▶ _WHAT YOU ARE ASKED TO DO_
Isolate every line in the data with the string "computer" and copy it.

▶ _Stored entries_
BEGIN

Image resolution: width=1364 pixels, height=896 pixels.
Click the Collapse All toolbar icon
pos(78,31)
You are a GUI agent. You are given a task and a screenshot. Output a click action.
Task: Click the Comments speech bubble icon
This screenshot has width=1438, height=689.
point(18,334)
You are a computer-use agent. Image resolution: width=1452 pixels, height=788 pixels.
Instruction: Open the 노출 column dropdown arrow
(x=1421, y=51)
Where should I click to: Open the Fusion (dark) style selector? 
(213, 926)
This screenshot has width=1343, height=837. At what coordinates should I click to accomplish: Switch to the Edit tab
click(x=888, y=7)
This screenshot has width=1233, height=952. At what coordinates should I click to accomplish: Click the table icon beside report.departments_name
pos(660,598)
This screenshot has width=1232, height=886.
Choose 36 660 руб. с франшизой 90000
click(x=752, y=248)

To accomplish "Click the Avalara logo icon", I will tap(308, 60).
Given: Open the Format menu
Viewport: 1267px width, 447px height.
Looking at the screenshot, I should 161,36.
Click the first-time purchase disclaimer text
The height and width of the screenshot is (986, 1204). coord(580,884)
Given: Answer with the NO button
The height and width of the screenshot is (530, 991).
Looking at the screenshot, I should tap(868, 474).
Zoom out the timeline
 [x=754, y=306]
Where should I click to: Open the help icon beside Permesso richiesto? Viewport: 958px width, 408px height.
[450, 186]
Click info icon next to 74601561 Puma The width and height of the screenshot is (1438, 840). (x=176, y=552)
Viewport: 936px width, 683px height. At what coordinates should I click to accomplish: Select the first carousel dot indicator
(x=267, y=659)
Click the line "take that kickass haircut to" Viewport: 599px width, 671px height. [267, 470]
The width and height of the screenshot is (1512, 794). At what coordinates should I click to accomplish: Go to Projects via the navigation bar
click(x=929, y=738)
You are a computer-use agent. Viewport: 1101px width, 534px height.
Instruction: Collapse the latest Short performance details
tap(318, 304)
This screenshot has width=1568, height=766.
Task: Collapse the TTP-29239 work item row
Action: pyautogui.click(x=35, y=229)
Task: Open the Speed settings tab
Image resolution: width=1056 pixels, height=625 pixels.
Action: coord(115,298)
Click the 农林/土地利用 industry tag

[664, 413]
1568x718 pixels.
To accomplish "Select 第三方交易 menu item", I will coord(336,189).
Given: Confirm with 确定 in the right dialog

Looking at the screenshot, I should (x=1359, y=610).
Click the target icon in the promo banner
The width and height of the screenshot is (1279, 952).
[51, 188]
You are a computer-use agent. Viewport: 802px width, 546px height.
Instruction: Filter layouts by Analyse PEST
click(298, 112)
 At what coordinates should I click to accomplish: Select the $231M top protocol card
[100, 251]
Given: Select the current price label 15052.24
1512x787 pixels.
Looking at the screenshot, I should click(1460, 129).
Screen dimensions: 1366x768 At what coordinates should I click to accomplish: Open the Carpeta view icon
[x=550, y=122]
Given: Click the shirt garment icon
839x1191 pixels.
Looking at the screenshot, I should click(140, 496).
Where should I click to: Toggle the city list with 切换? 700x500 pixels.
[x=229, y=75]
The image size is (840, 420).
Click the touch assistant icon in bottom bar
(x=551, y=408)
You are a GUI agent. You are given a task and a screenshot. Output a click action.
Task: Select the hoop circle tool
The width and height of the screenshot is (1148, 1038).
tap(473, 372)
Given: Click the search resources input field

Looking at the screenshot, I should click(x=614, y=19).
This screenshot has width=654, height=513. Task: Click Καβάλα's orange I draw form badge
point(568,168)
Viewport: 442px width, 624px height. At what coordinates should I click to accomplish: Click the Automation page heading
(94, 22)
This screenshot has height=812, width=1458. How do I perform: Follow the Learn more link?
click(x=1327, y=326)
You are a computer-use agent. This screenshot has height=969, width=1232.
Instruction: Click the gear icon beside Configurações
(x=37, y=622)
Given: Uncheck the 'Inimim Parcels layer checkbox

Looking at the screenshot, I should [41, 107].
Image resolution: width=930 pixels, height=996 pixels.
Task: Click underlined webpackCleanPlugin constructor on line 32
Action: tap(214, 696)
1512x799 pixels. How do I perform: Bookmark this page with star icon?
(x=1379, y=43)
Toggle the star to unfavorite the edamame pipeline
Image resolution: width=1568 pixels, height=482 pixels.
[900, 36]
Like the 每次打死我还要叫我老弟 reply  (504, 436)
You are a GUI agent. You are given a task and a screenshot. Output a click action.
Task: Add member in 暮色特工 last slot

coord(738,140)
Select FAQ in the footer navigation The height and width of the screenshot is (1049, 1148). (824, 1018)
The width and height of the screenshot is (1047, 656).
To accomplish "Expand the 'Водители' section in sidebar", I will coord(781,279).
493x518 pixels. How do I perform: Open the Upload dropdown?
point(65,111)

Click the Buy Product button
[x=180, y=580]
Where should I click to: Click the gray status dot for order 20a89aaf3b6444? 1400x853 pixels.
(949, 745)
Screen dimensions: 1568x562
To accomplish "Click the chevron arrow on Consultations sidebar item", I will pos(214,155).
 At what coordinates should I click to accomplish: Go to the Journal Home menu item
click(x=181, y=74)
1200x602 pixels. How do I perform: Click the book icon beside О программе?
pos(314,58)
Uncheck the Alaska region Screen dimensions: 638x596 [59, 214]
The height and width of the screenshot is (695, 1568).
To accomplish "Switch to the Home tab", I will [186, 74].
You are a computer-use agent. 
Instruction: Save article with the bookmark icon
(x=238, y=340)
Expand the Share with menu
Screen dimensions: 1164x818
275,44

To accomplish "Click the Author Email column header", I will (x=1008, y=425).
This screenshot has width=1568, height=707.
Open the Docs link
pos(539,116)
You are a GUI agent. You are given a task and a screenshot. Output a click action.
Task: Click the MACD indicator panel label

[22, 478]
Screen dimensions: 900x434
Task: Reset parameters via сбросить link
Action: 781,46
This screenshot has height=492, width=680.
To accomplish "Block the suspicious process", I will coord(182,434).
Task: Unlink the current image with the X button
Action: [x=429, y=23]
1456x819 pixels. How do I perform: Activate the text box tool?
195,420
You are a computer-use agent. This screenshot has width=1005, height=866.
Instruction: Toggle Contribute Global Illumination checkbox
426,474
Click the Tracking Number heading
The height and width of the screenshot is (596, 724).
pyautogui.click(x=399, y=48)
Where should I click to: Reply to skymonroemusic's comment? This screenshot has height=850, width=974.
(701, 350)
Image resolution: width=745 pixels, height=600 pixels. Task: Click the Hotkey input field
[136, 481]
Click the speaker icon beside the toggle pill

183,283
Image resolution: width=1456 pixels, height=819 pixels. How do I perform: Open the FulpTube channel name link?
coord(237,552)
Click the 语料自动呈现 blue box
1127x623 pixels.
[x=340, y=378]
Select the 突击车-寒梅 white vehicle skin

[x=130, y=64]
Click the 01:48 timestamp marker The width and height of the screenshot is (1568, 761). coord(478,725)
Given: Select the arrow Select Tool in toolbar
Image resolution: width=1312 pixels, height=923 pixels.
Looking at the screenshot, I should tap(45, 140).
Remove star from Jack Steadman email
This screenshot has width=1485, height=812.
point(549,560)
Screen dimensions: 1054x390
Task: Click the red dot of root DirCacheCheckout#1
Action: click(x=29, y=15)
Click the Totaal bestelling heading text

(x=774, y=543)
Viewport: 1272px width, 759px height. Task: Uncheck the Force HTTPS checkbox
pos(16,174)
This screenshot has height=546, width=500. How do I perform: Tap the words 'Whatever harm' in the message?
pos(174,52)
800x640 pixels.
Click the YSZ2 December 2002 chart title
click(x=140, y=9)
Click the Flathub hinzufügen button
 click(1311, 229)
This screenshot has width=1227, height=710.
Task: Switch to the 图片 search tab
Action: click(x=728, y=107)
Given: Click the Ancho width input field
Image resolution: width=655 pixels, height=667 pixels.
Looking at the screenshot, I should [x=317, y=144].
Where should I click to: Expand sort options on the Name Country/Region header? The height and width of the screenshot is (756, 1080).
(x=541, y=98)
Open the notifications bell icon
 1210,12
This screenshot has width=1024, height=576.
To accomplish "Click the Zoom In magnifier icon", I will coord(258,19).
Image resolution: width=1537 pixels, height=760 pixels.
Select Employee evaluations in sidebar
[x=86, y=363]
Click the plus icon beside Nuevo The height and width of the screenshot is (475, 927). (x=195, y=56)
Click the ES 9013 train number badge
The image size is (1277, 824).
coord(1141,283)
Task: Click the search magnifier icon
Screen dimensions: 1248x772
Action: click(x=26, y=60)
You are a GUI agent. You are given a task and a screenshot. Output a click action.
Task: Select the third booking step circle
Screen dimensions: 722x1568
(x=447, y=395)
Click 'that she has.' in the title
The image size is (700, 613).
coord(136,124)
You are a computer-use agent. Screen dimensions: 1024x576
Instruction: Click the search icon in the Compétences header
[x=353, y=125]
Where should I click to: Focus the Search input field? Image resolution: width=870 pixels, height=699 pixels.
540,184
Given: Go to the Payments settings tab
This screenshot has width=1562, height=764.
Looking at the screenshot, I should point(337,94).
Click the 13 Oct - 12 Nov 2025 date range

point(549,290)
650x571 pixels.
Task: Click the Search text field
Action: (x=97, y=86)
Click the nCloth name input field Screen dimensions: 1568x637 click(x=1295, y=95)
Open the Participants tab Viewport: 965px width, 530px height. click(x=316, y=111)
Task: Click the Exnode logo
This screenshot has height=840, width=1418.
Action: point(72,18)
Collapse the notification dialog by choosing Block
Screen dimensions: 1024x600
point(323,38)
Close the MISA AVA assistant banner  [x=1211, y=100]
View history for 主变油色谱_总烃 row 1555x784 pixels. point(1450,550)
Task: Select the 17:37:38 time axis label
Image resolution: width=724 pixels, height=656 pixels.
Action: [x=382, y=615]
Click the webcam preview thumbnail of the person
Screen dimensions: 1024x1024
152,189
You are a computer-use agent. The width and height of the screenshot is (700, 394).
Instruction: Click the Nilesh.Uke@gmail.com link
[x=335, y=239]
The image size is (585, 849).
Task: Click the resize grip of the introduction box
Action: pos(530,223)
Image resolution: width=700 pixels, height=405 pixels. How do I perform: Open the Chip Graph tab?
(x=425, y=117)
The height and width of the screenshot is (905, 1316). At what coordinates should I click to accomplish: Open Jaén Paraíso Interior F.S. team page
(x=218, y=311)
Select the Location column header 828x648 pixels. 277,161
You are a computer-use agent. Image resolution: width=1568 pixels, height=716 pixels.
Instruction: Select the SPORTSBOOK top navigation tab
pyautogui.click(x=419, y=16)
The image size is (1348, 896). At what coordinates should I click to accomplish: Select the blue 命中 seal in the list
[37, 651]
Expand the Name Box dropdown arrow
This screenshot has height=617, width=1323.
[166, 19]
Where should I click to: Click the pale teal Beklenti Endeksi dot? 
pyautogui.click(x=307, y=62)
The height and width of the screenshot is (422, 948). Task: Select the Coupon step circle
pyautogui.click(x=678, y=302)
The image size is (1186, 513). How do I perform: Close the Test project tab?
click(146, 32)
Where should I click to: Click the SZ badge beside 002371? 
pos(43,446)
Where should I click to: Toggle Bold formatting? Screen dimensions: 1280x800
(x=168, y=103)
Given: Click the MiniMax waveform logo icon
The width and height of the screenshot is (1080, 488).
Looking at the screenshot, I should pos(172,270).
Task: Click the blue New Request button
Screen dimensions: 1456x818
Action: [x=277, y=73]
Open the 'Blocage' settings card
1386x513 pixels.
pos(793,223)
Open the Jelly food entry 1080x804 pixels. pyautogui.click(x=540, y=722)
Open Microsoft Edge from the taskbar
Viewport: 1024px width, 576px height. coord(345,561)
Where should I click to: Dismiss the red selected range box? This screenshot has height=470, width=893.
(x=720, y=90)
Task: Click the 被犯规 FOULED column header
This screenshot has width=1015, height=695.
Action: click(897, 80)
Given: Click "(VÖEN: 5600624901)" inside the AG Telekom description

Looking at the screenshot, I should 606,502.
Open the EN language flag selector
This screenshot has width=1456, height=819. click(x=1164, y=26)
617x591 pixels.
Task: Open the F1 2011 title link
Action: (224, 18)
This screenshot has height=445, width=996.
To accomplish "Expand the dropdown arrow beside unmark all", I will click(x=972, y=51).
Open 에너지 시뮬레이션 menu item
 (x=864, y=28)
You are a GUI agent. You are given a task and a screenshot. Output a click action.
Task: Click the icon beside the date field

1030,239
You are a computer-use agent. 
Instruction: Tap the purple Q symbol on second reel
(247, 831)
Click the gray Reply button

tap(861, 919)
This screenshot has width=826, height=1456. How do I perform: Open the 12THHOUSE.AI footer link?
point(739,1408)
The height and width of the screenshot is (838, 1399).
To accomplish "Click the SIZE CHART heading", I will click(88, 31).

END

▶ _TASK RESPONSE_
You are a computer-use agent. Image resolution: width=1452 pixels, height=788 pixels.
You are a computer-use agent. Viewport: 1101px width, 534px height.
You are a computer-use agent. Viewport: 802px width, 546px height.
You are a computer-use agent. This screenshot has height=969, width=1232.
You are a computer-use agent. 
You are a computer-use agent. This screenshot has width=1005, height=866.
You are a computer-use agent. Screen dimensions: 1024x576
You are a computer-use agent. The width and height of the screenshot is (700, 394).
You are a computer-use agent. Image resolution: width=1568 pixels, height=716 pixels.
You are a computer-use agent. 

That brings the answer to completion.